The Memorial to the Victims of Communism and to the Anticommunist Resistance was established in 1993 when the well-known Romanian writers Ana Blandiana and Romulus Rusan presented the project of such a Memorial to the Council of Europe, which decided to take it under its aegis in 1995.

In 1997, the Romanian State has declared the Sighet Memorial a “site of national interest” and in 2018, the Memorial was included on the list of European Heritage Label Sites.

The main goals of the Memorial are civic education, youth education, to reconstruct and preserve the memory of those nations, and of the Romanian nation in particular, whose historical memory was deliberately falsified for half a century.

The Memorial is made up of the museum housed in the former Stalinist prison in Sighet and the International Centre for Research into Communism and the Exhibition Space, both located in Bucharest.

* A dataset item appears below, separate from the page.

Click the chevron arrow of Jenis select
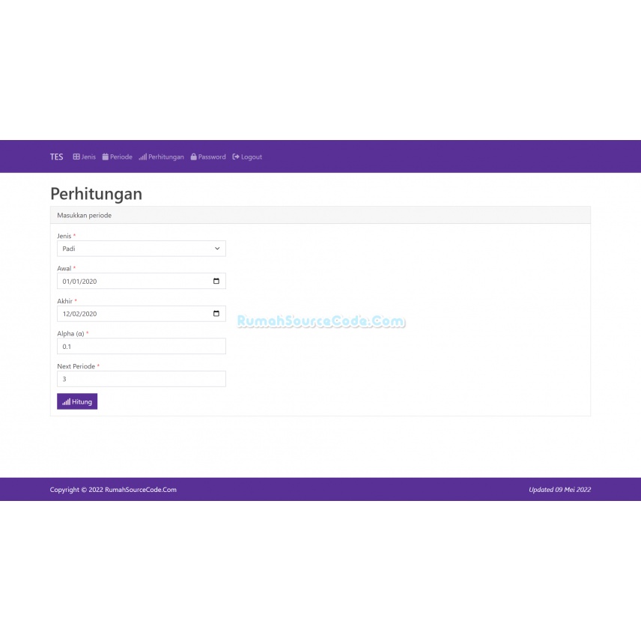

The former prison, which became the world’s first memorial to the victims of communism, is now a backdrop to what happened under communism in Romania and the other countries of Eastern Europe. In each cell, converted into a museum room, can be found a thematic or chronological detail of the political malformation that brought death and suffering—both inside and outside prison walls—throughout the twentieth century in Europe.

A number of exceptional works of art round off Memorial’s profile. The works, donated by their authors, are striking for their symbolism of willing sacrifice.

Every year, guided tours of the museum are organised, competitions and special classes on the subject of recent history are held for schoolchildren, and there’s educational opportunities for higher education students from undergrad to PhD. As part of the National Ministry of Education’s “School Differently” programme, thousands of schoolchildren from all over the country visit the Memorial.

Over the years, the Sighet Memorial has become an important cultural space for the town, a venue for theatre performances, concerts, film screenings, poetry recitals, history exhibitions, and exhibitions of contemporary art. The annual number of visitors to the museum is almost three times the town’s population, so thanks to the museum’s large number of visitors we contribute to the economic development of the local community.

European dimension

The Sighet Memorial has played an active part in the development and promotion of the common values that underpin European integration.

Begun in 1993, the Memorial is Europe’s first memorial to the victims of communism, and its symbolic value resides precisely in having been the first to open a new perspective on the history of the previous five decades in Europe. By taking the Memorial project under its aegis, the Council of Europe marked the symbolic moment from which the history of the last century and even the present began to be understood also from the viewpoint of the victims of communism.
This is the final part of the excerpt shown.